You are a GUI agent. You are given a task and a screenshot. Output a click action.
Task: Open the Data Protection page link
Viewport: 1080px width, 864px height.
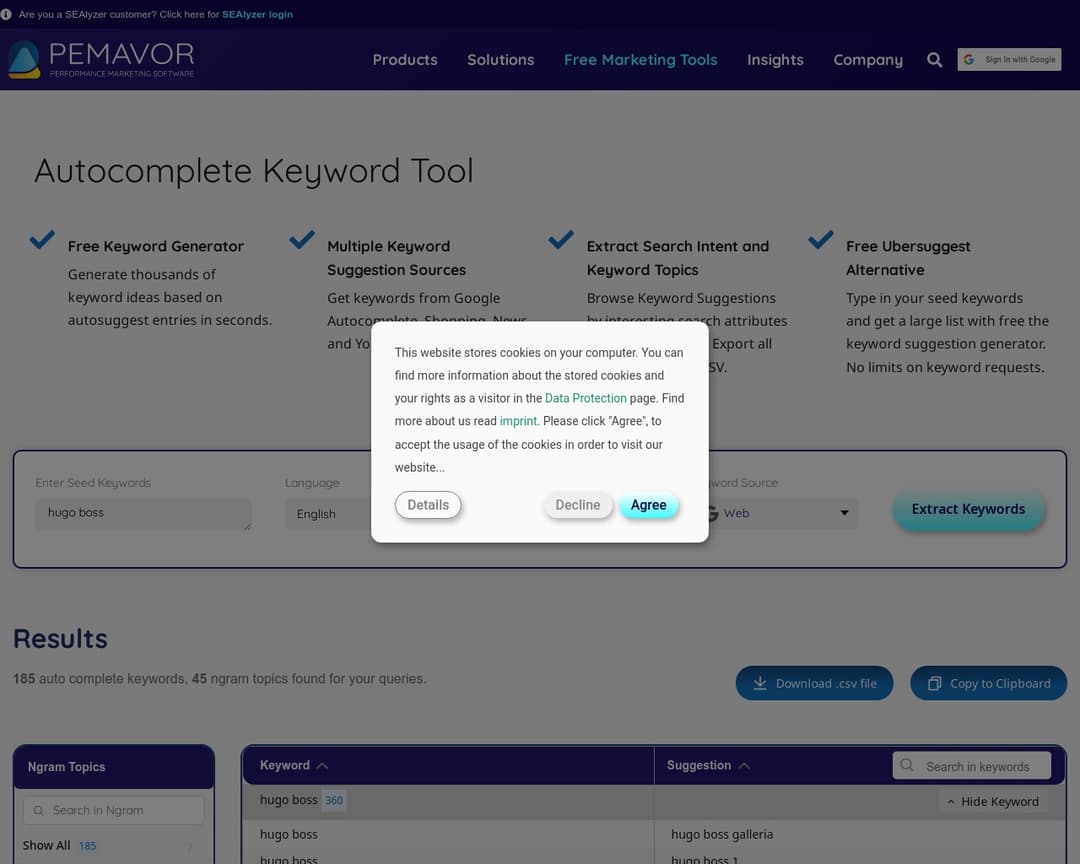585,398
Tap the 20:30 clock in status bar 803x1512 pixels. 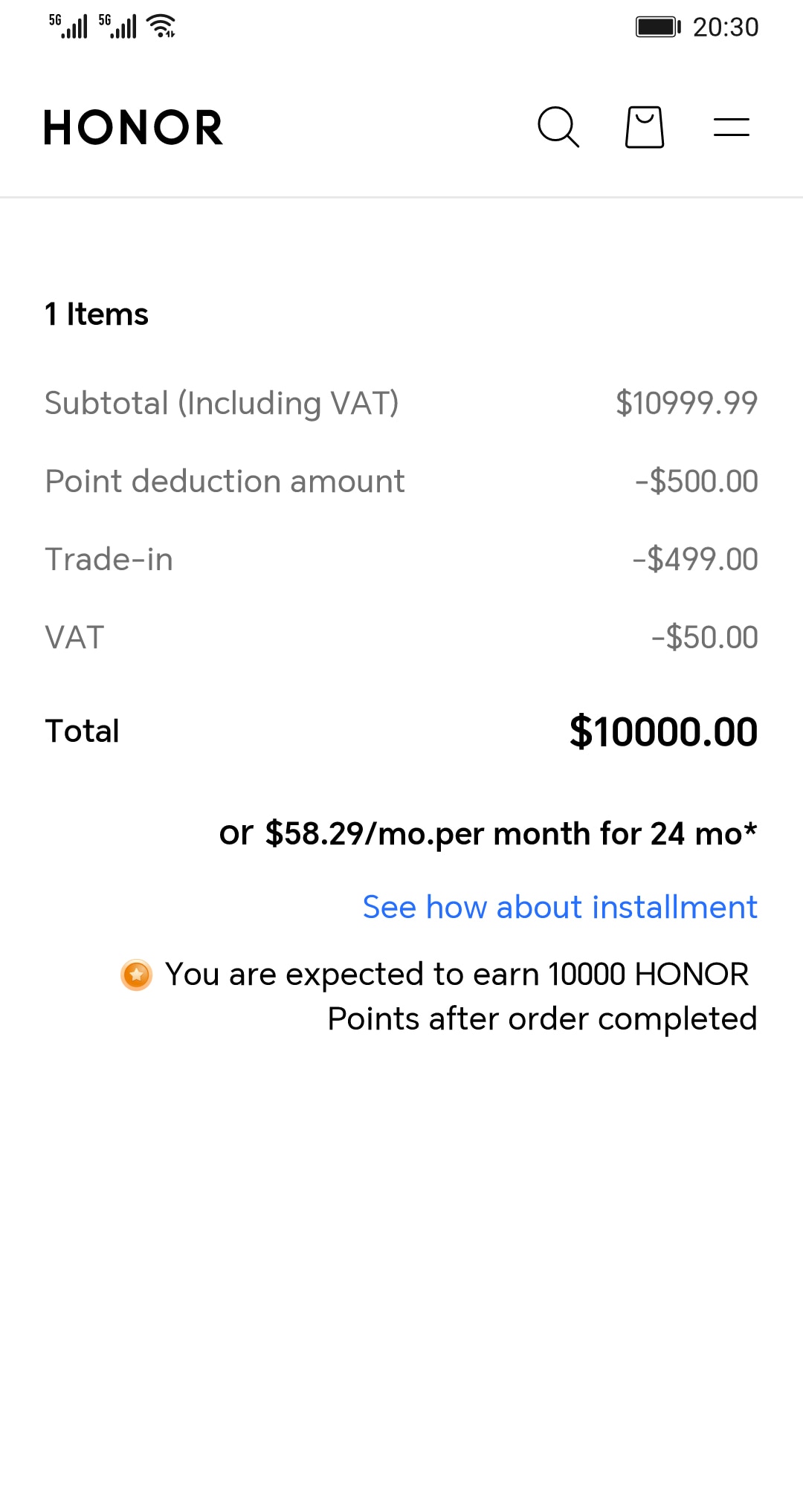726,28
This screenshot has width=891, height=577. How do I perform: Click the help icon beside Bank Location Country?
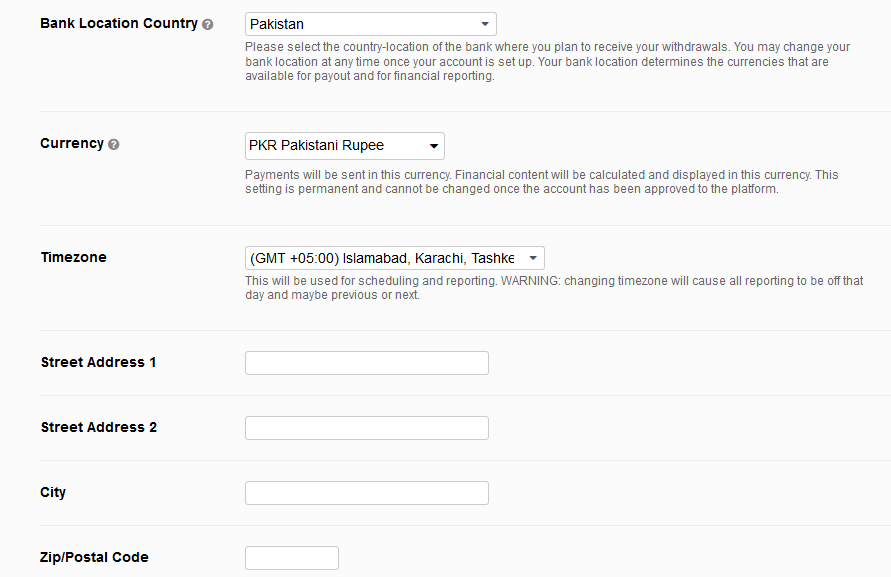pos(208,24)
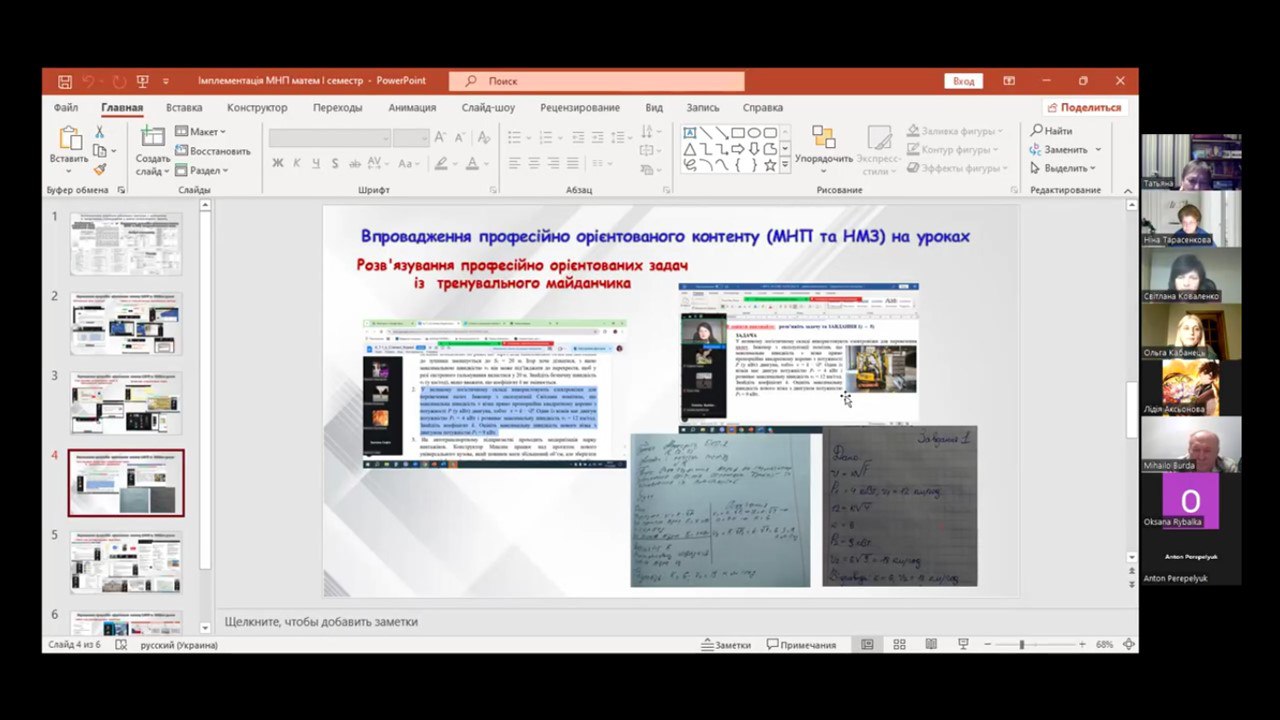Viewport: 1280px width, 720px height.
Task: Select the text box shape tool
Action: pos(690,132)
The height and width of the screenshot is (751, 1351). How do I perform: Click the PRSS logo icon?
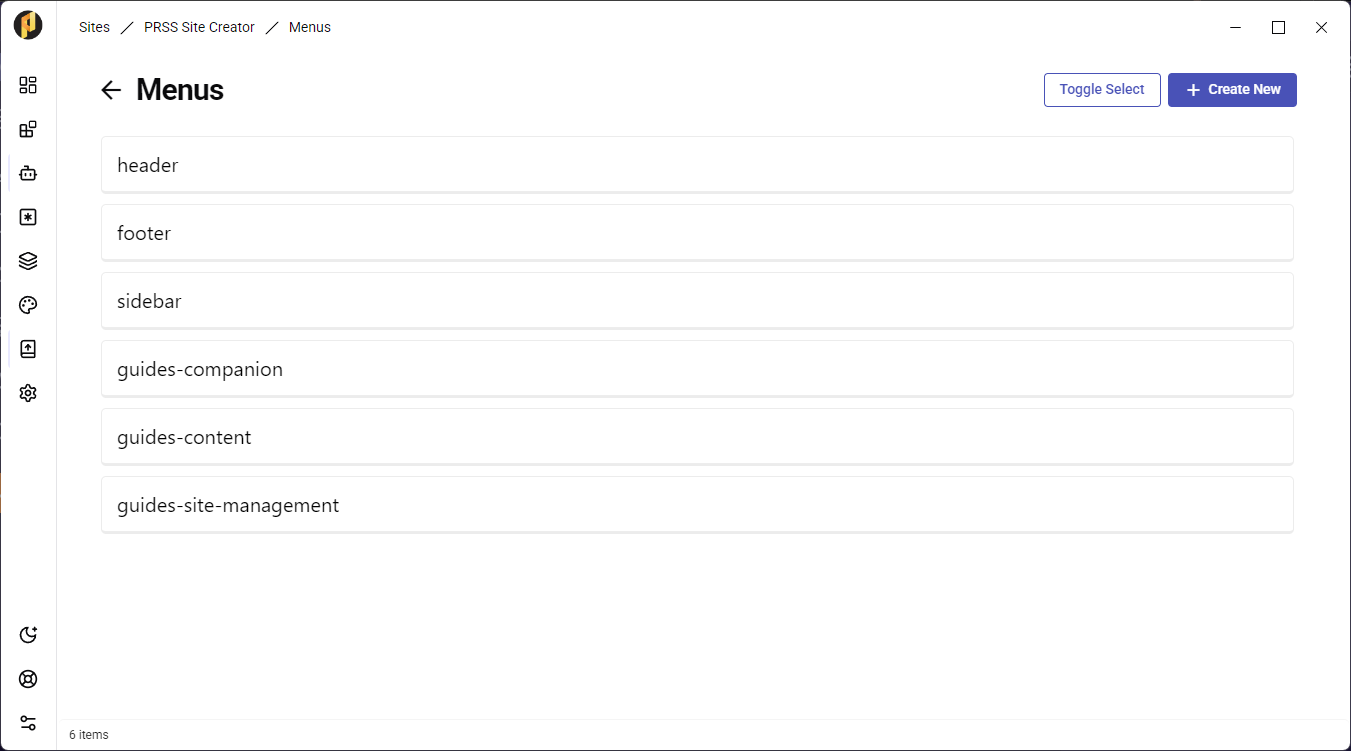[28, 25]

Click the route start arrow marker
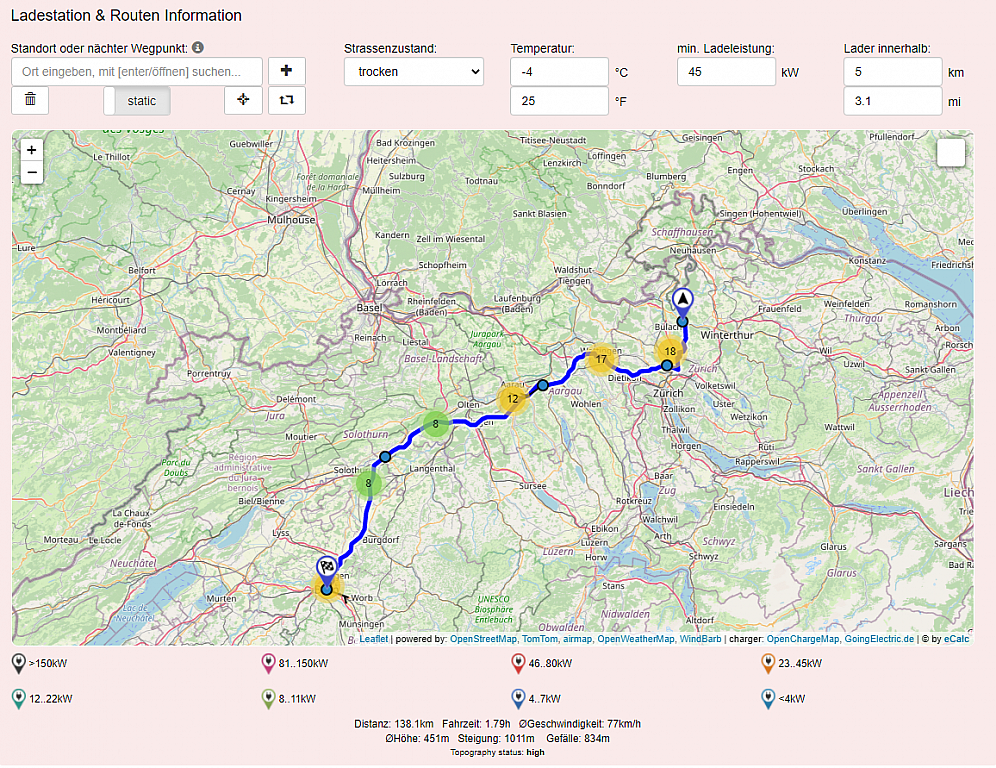[682, 299]
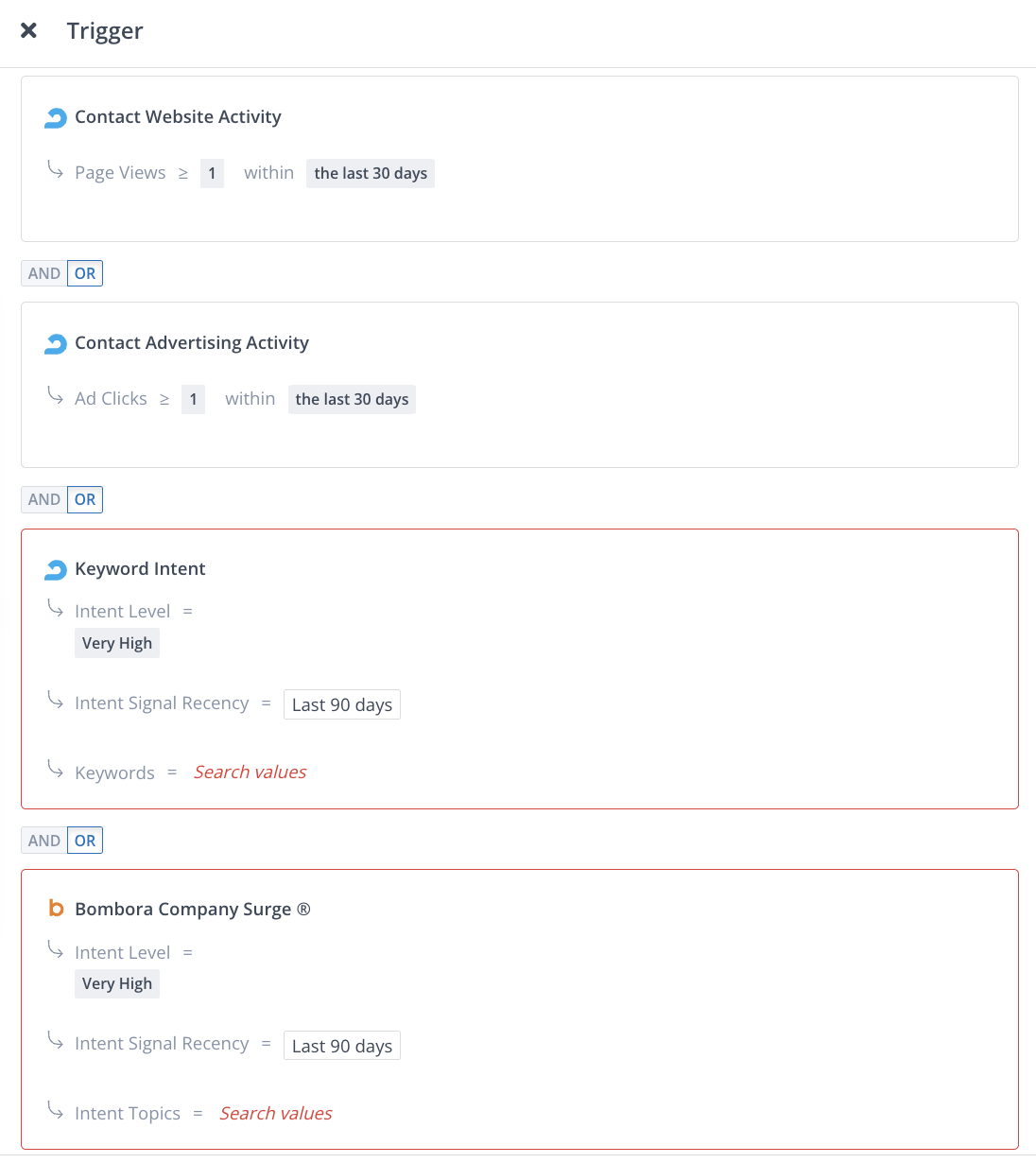Click Search values link for Intent Topics
This screenshot has width=1036, height=1163.
tap(275, 1113)
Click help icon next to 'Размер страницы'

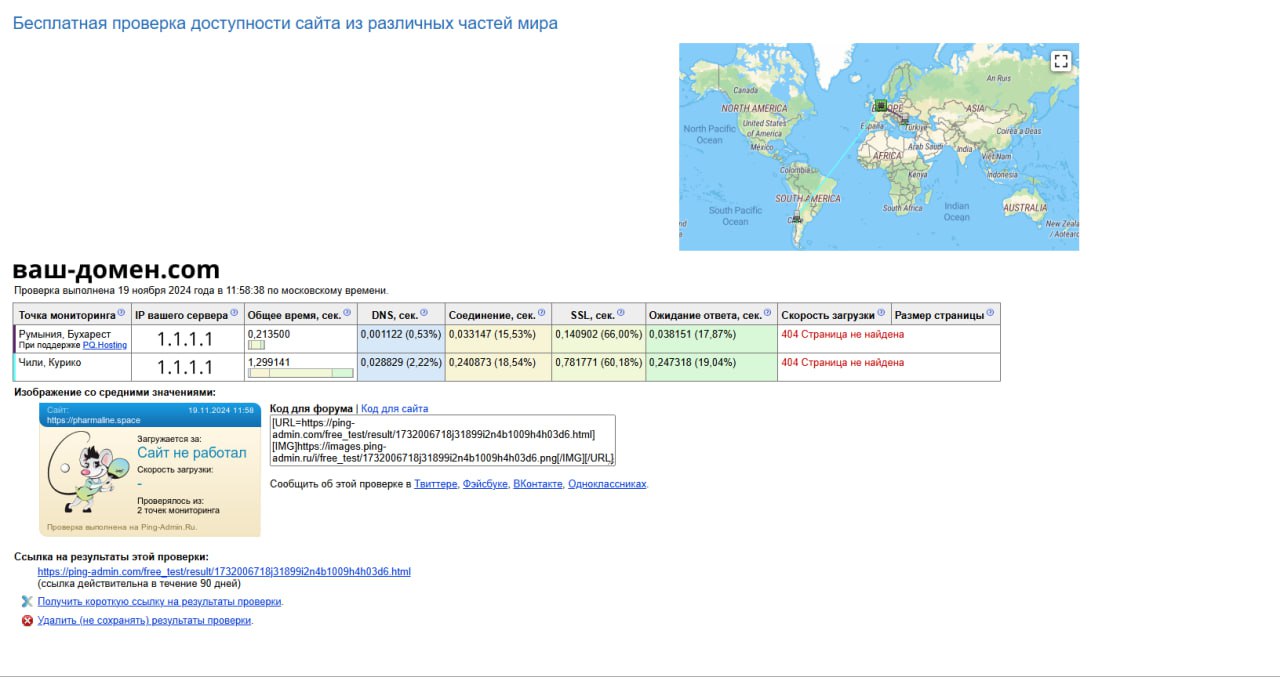990,313
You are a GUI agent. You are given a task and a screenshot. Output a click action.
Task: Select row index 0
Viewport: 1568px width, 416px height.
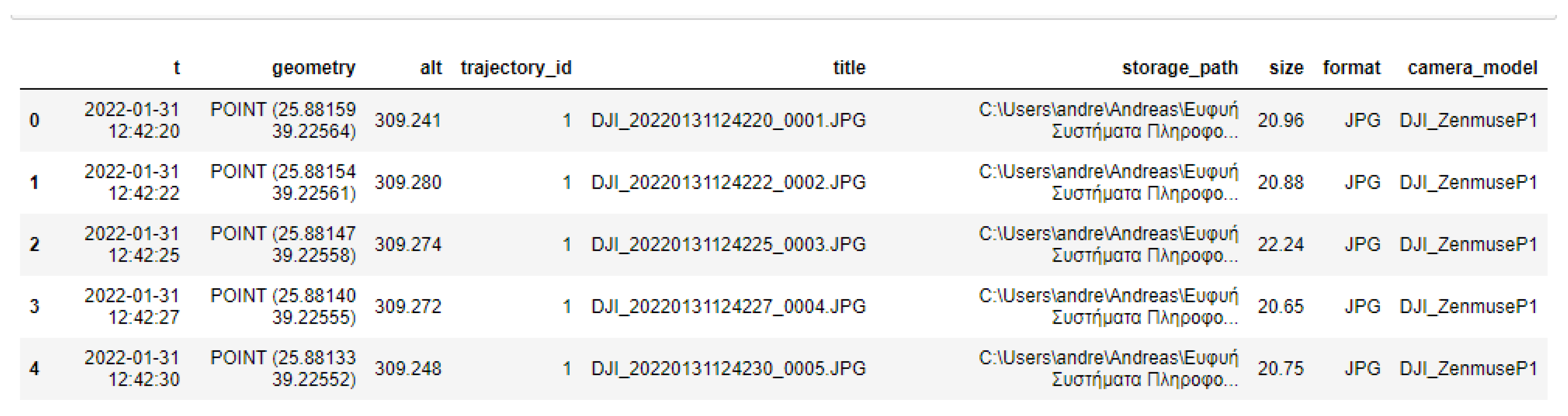pos(35,120)
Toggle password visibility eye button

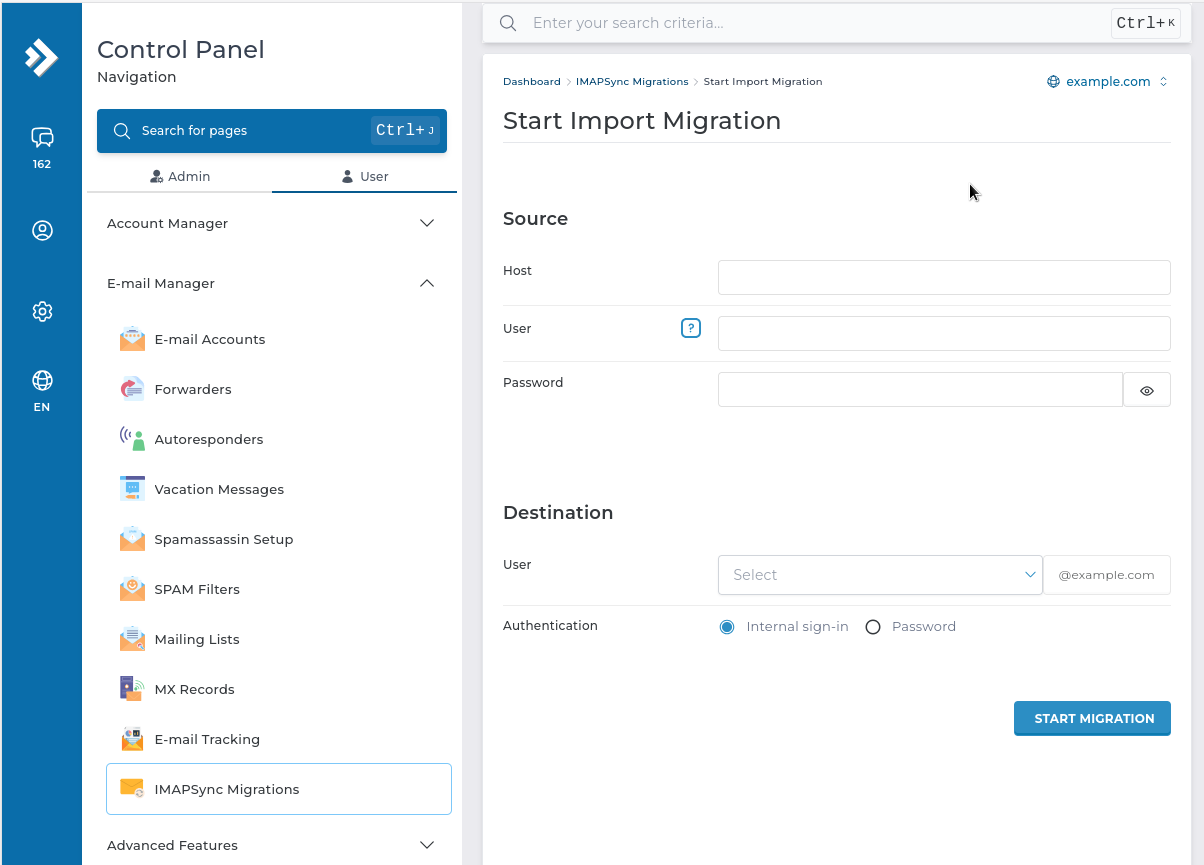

What the task requires =
Take the line with "Task: Select row index 0" and every line after it through the end of the data, and write only them out exactly, leaving out the pictures.

Solution to the exercise =
Task: Select row index 0
Viewport: 1568px width, 416px height.
pos(35,120)
Toggle password visibility eye button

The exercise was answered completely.